Is free speech under threat? Discussion group raises questions about first amendment rights

Taylor Walding

Variety Editor

American Downfall, a discussion group led by Luke Ritter, a lecturer of history, organized a discussion on the concept of free speech and its consequences, particularly focusing on whether free speech is under threat on college campuses around the United States.

Before the discussion, Ritter took an anonymous poll through Kahoot to survey the opinions of those present. According to the poll, 12 people believed free speech is under threat in the United States, whereas eight did not think so.

Caleb Cummings, a junior history and business major from Huntsville, said he believes it’s a difference between the court of public opinion and the court of law.

“(It’s) not from any governmental standpoint or anything bureaucratic; I think it’s more of how we view things socially and what terms we want to use,” Cummings said.

Cummings also discussed the nature of social media and its impact on the freedom of speech.

“Social media has changed the concept of free speech a lot because it gives you access to a lot of offhand comments that you may or may not have been fully intentional with like sarcasm which can’t be understood (without verbal cues),” Cummings said. “It’s difficult because there’s more record to what you say and hopefully you have more responsibility than ever before.”

JoJo Coleman, a freshman history major from Lafayette, Lousiana, also attended the discussion.

“People get offended more easily than they probably should, everybody says things that other people don’t like, and just because someone said something that you don’t like doesn’t make them an evil person or wrong or anything like that,” Coleman said. “It just is their opinion.”

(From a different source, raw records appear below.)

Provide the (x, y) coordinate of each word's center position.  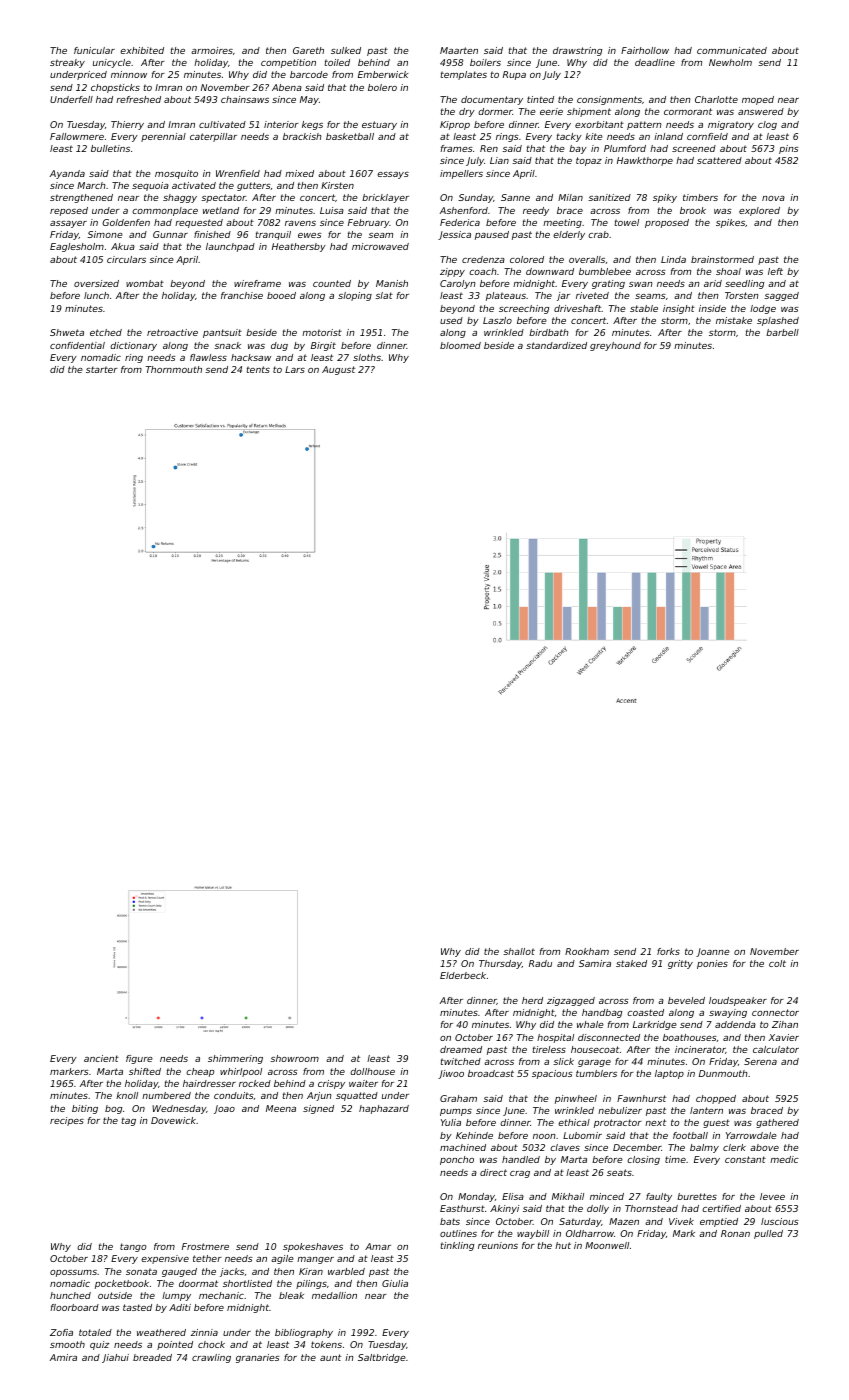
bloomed (460, 345)
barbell (782, 332)
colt (777, 963)
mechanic (221, 1295)
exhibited (142, 50)
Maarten (459, 50)
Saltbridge (382, 1358)
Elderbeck (463, 975)
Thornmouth (174, 369)
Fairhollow (645, 50)
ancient (101, 1058)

Coleman also expressed that the right to freedom of speech is an important part of life.

“You don’t want to infringe on anybody else’s right and say, ‘You can’t say that,’ but you’ve just got to take other people’s opinions with a grain of salt and understand that people are going to think about things differently than you are. That doesn’t make them any less of a good person — they just have a different viewpoint than you.”

Coleman stated several times his desire to have cordial conversation with others whose opinions differ from his. This theme seemed evident in the atmosphere at the discussion.  

“It’s not supposed to be my opinion versus your opinion. It’s that I have this viewpoint and you have that viewpoint, so let’s talk about it,” Coleman said. “We can end up with something better. So it is important to talk about it.” 

Joanna Ellis, a junior history education major from Gardendale, said social media has definitely changed the consequences of free speech. 

“Social media has made it so that something you said 10 years ago can be held accountable to you now,” Ellis said. “Whereas 20 years ago, that just went away so long as no one important heard it.” 

American Downfall usually has an average attendance of about five faculty members from various departments as well as 25 students who engage in various topics of discussion pertinent to current events.

The Office of Civic Engagement provided free pizza and drinks to those in attendance.

This discussion was held at noon on Friday, Oct. 12, in Trojan Center 119.